Be that as it may, our focus so far has been on the benefits of copyright – specifically copyright registration – for digital content creators. But no-cost, relatively simple alternatives exist to that form of IP protection. One route, of course, is to ignore the whole issue; I can’t recommend that, but obviously that is the default position. Another option is to use “public copyright licenses,” probably the most widespread of which are those promulgated by the good folks at Creative Commons, which are notionally derived from those common in the “open source” (software) communities.
Creative Commons – a non-profit organization operating since early 2001 – released its first licenses to the public in 2002. The basic idea was (and is, per Wikipedia) to “allow authors of creative works to communicate which rights they reserve and which rights they waive for the benefit of recipients or other creators” – that is, essentially, to enable and encourage higher volumes of online content sharing through use of a license statement found on the content itself.

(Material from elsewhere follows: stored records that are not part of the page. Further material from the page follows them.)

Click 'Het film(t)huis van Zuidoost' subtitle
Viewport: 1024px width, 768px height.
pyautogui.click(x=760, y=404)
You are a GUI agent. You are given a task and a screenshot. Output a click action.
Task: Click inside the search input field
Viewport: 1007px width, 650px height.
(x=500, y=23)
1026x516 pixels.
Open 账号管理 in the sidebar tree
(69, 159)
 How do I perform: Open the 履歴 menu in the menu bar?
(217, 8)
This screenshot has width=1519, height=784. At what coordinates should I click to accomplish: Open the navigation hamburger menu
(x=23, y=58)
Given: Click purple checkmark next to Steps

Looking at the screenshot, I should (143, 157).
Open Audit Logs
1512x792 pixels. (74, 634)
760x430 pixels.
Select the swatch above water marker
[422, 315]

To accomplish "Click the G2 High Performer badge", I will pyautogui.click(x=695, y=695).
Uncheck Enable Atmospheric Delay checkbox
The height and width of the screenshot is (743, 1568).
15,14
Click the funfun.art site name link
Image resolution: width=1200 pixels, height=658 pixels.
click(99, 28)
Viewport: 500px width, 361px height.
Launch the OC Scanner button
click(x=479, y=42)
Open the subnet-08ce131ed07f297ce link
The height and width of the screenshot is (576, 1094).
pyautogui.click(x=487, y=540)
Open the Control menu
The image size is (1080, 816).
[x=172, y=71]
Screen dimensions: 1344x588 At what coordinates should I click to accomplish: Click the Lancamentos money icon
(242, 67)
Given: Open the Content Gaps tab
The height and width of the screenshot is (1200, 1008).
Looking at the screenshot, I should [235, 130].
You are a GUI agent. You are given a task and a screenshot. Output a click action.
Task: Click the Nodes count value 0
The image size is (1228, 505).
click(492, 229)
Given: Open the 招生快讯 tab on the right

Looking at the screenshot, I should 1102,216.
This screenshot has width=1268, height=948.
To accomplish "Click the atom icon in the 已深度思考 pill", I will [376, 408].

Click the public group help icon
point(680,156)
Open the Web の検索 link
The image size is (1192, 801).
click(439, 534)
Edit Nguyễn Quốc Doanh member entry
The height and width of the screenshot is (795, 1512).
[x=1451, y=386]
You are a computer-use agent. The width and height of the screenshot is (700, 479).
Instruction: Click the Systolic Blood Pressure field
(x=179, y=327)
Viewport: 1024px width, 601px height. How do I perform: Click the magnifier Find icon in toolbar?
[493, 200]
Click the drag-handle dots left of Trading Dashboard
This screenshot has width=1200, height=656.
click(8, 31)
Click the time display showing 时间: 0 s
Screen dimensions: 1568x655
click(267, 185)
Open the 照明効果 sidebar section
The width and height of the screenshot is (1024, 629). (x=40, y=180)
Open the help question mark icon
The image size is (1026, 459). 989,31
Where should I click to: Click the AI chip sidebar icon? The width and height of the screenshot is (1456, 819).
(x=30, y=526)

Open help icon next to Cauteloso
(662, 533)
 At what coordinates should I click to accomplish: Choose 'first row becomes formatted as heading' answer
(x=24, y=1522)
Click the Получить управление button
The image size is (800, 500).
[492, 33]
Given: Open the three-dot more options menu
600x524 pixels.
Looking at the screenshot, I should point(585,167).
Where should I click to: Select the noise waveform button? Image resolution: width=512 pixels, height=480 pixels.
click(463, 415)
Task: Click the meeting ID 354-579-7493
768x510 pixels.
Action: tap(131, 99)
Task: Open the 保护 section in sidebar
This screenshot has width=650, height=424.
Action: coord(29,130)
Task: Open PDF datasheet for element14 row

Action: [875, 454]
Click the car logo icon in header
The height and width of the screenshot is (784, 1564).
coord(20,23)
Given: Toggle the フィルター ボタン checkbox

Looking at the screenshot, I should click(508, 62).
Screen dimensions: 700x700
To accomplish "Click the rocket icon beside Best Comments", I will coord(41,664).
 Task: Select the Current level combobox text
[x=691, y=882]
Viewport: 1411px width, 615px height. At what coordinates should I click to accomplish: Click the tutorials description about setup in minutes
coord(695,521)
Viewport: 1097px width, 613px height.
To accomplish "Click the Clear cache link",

Two important points left out of that Wikipedia definition, however, are that CC licenses all convey rights from the author to the user without a fee, and each license, once applied to a work, is in effect irrevocable for the entire term of copyright. Founding spirit Lawrence Lessig realized (or anticipated) that, especially in the “open everything” environment prevalent in the early days of the World Wide Web, not all creatives engaged in online publishing of their works would seek to exploit the economic rights (that is, the right to be paid) made available through copyright; some would actively prefer that their outputs would be available at no cost and with no (or minimal) restrictions on their reuse. With more than 1.4 billion works licensed under the various CC forms and versions of license, the extent of their success deserves recognition.
Creative Commons licenses come in different flavors (and different versions; if you opt to use one on your work, it is probably prudent to use the most recent version—and even more likely prudent to make sure you understand what it actually says). To use one, all you do is apply the license to your work (by attaching a notice and a link to the terms of the CC license) and then publish the work. (CC licenses are not per se “online only” but they are impractical offline.) The terms of the license are under the link (to the appropriate page on the CC website) and available, as CCC says, in human-readable, lawyer-readable and machine-readable forms.
Probably the most commonly used of the CC licenses, CC BY, simply requires the share-er (or re-user) to “leave the author’s name on the work” without adding other restrictions:
Other common forms of the CC licenses include: CC BY-NC —“This license lets others remix, adapt, and build upon your work non-commercially, and although their new works must also acknowledge you and be non-commercial, they don’t have to license their derivative works on the same terms”— and CC BY-NC-ND — “This license is the most restrictive of our six main licenses, only allowing others to download your works and share them with others as long as they credit you, but they can’t change them in any way or use them commercially.” Creative Commons licenses might well be understood as building upon the underlying system of copyright law – just as any license does – but with the supplemental flavor of a standardized, and generally permissive, license expression. (Before you ask, I should note that there is no universally-agreed-upon definition of the word “commercial” in the context of CC licenses.)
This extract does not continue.